→ Passage provided

- - - - - - -

A map of Irkutsk and Lake Baikal in its neighbourhood, as depicted in the late-17th-century Remezov Chronicle

In 1643, Kurbat Ivanov led a group of Cossacks from Yakutsk to the south of the Baikal Mountains and discovered Lake Baikal, visiting its Olkhon Island. Ivanov later made the first chart and description of Baikal.

===Russians reach the Pacific===
In 1639, a group of explorers led by Ivan Moskvitin became the first Russians to reach the Pacific Ocean and to discover the Sea of Okhotsk, having built a winter camp on its shore at the Ulya River mouth. The Cossacks learned from the locals about the large Amur River far to the south. In 1640, they apparently sailed south, and explored the south-eastern shores of the Okhotsk Sea, perhaps reaching the mouth of the Amur River and possibly discovering the Shantar Islands on their way back. Based on Moskvitin's account, Kurbat Ivanov drew the first Russian map of the Far East in 1642.

In 1643, Vassili Poyarkov crossed the Stanovoy Range and reached the upper Zeya River in the country of the Daurs, who were paying tribute to the Manchus. After wintering, in 1644, Poyarkov pushed down the Zeya and became the first Russian to reach the Amur River. He sailed down the Amur and finally discovered the mouth of that great river from land. Since his Cossacks provoked the enmity of the locals behind, Poyarkov chose a different way back. They built boats and in 1645, sailed along the Sea of Okhotsk coast to the Ulya River and spent the next winter in the huts that had been built by Ivan Moskvitin six years earlier. In 1646, they returned to Yakutsk.

A 17th-century koch in a museum in Krasnoyarsk. Kochi were the earliest icebreakers and were widely used by Russians in the Arctic and on Siberian rivers.

- - - - - - -

→ Recorded data
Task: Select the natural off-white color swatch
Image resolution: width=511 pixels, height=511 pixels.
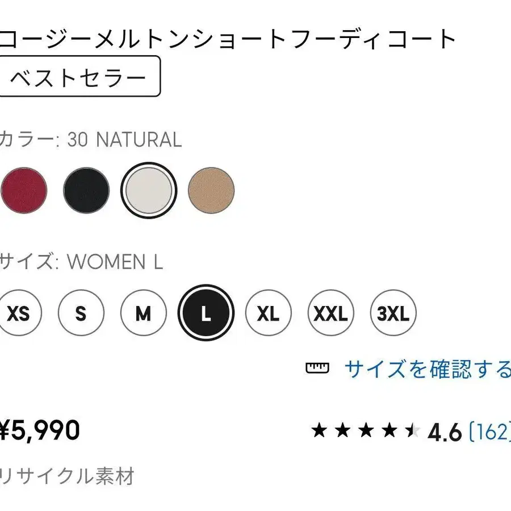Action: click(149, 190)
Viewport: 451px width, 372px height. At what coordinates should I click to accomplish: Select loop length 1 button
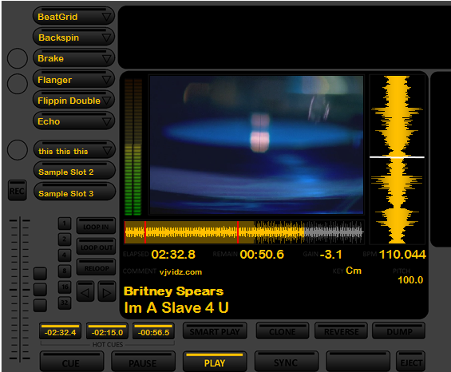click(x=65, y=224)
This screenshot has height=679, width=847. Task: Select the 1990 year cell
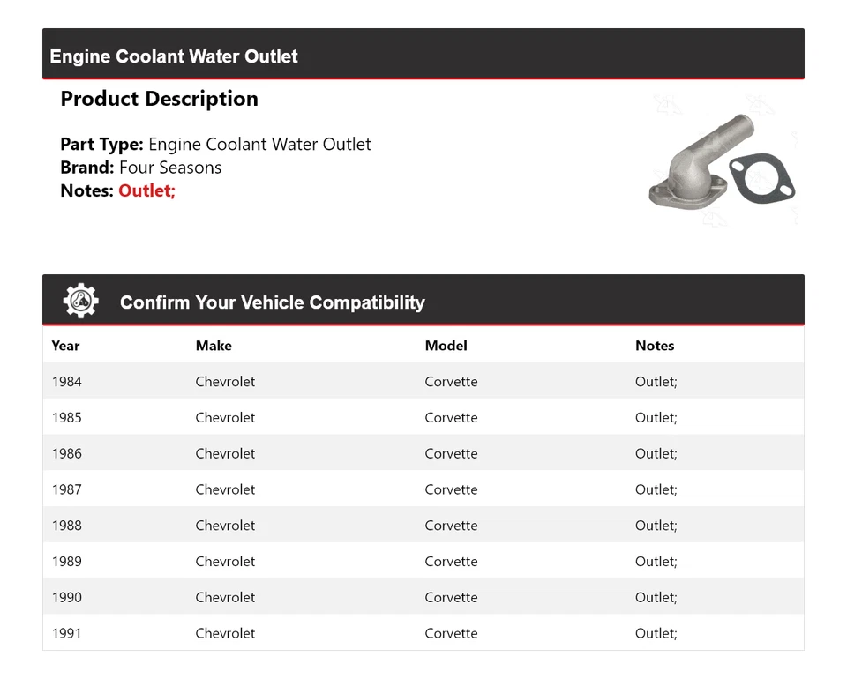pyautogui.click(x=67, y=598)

- - - - - - -

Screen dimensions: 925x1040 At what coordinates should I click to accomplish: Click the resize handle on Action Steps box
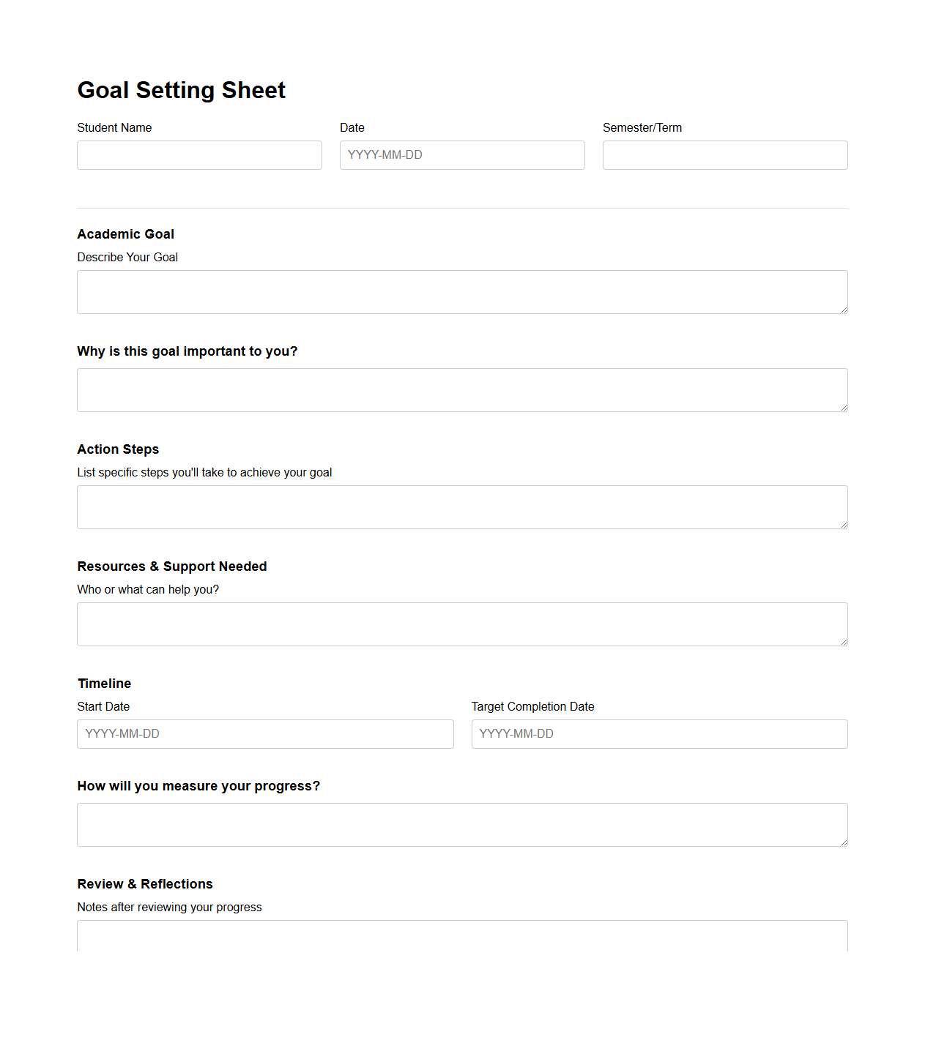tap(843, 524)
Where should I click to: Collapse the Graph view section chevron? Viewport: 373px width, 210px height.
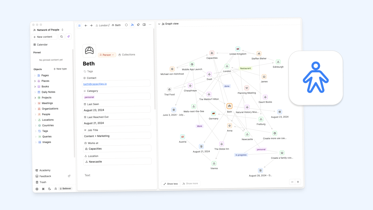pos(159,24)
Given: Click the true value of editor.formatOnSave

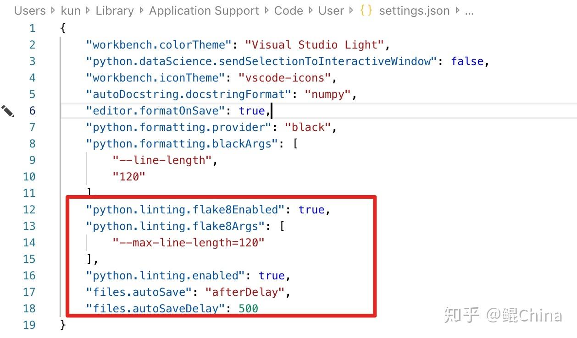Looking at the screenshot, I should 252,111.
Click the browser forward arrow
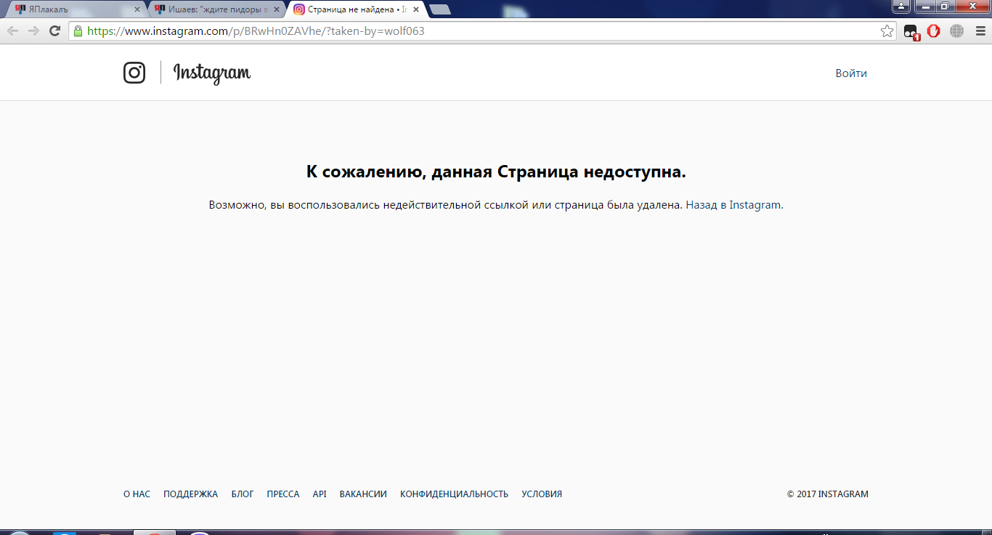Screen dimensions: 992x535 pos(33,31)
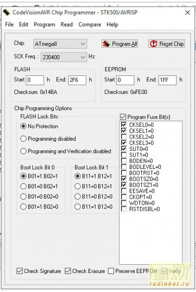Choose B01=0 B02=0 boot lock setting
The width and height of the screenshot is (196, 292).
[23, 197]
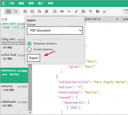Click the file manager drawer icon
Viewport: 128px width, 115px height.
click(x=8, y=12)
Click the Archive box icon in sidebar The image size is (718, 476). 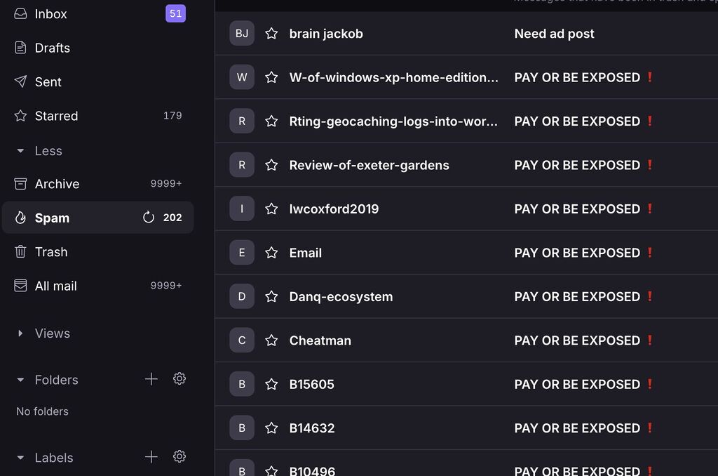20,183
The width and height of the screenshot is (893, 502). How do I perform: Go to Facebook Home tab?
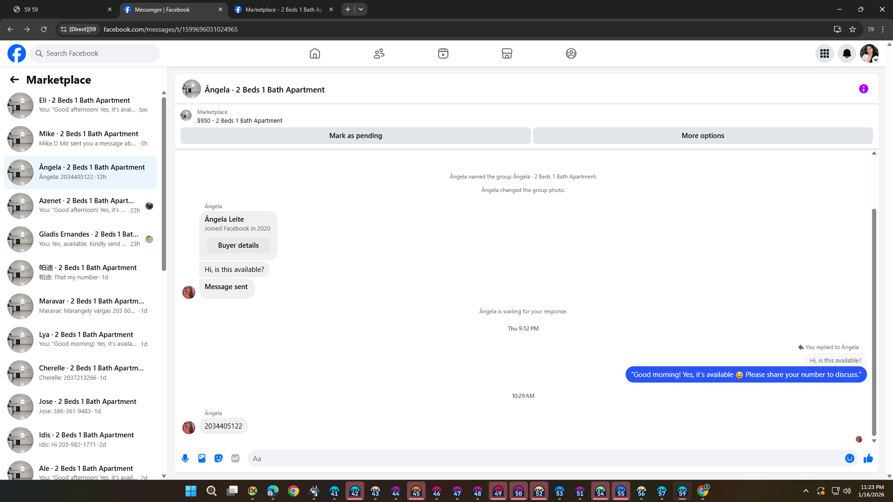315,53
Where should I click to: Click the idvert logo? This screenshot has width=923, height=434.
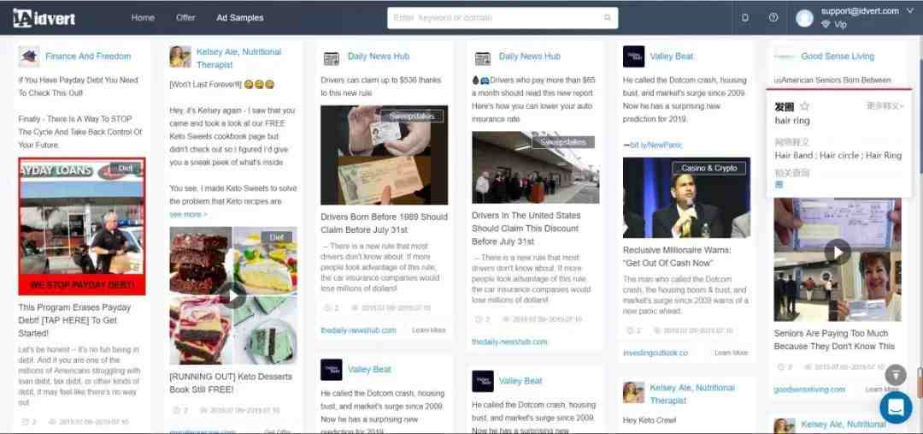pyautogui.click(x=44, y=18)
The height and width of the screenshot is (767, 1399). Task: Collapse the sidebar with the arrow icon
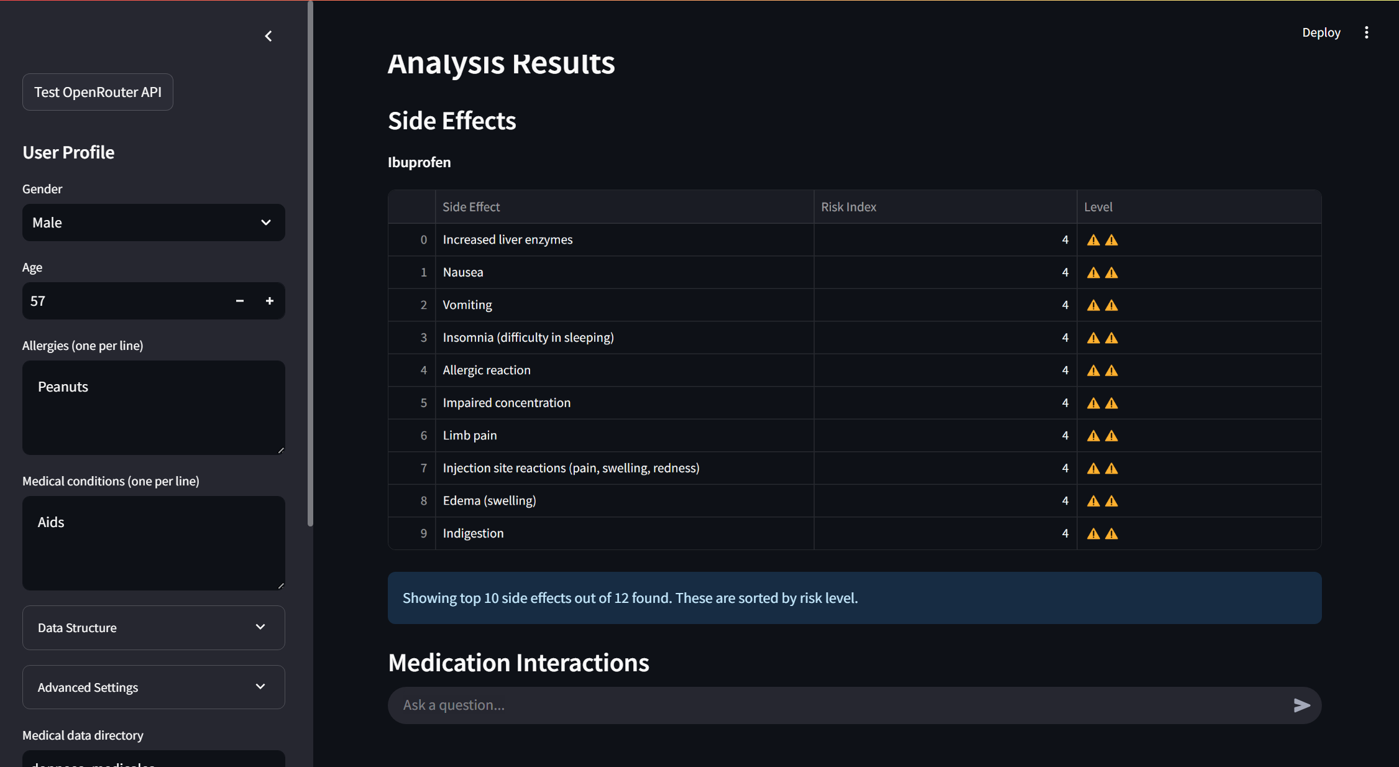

- - - - - - -

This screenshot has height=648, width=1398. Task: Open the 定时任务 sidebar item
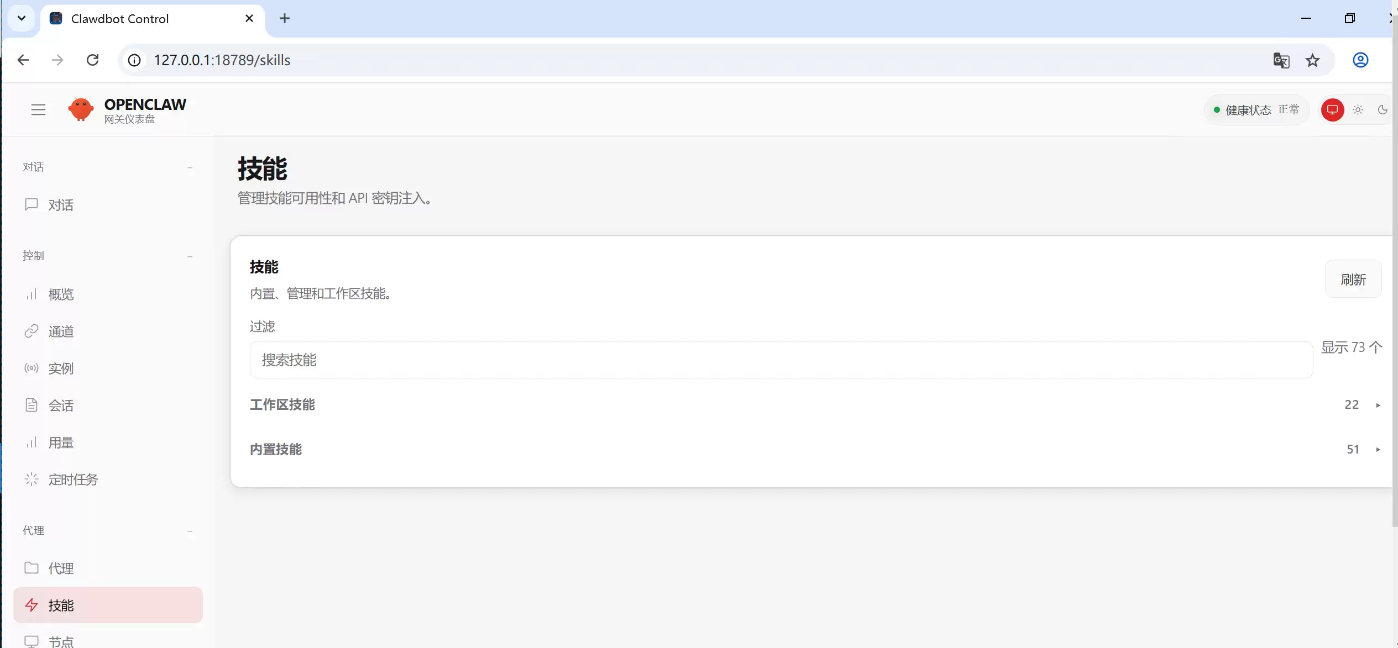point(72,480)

- - - - - - -

→ List of tasks
(1) In the passage on Russian exploration of Siberia and the Far East, who was the first Russian to reach the Amur River?
(2) Pick up the passage on Russian exploration of Siberia and the Far East where it stops, and keep writing.

→ Response list
(1) Vassili Poyarkov, in 1644.

(2)
In 1644, Mikhail Stadukhin discovered the Kolyma River and founded Srednekolymsk. A merchant named Fedot Alekseyevich Popov organized a further expedition eastward, and Semyon Dezhnyov became a captain of one of the kochi. In 1648, they sailed from Srednekolymsk down to the Arctic and after some time they rounded Cape Dezhnyov, thus becoming the first explorers to pass through the Bering Strait and discover Chukotka and the Bering Sea. All their Kochi and most of their men (including Popov himself) were lost in storms and clashes with the natives. A small group led by Dezhnyov reached the mouth of the Anadyr River and sailed up it in 1649, having built new boats from the wreckage. They founded Anadyrsk and were stranded there until Stadukhin found them, coming from Kolyma by land. Subsequently, Stadukhin set off south in 1651 and discovered Penzhin Bay on the northern coast of the Okhotsk Sea. He also may have explored the western shores of Kamchatka.

From 1649 to 1650, Yerofey Khabarov became the second Russian to explore the Amur River. Through the Olyokma, Tungir, and Shilka Rivers he reached Amur (Dauriya), returned to Yakutsk and then back to Amur with a larger force in 1650–1653. This time he was met with armed resistance. He built winter quarters at Albazin, then sailed down Amur and found Achansk, which preceded the present-day Khabarovsk, defeating or evading large armies of Daurs, Manchus, Chinese, and Koreans on his way. He charted the Amur in his Draft of the Amur river. Subsequently, the Russians held on to the Amur region until 1689, when by the Treaty of Nerchinsk this land was assigned to the Qing Empire. It was returned by the Treaty of Aigun in 1858.

From 1659 to 1665, Kurbat Ivanov was the next head of Anadyrsky ostrog after Semyon Dezhnev. In 1660, he sailed from Anadyr Bay to Cape Dezhnyov. Atop his earlier pioneering charts, Ivanov is credited with the creation of the early map of Chukotka and the Bering Strait, which was the first to show on paper (very schematically) the yet undiscovered Wrangel Island, both the Diomede Islands and Alaska, based on the data collected from the natives of Chukotka.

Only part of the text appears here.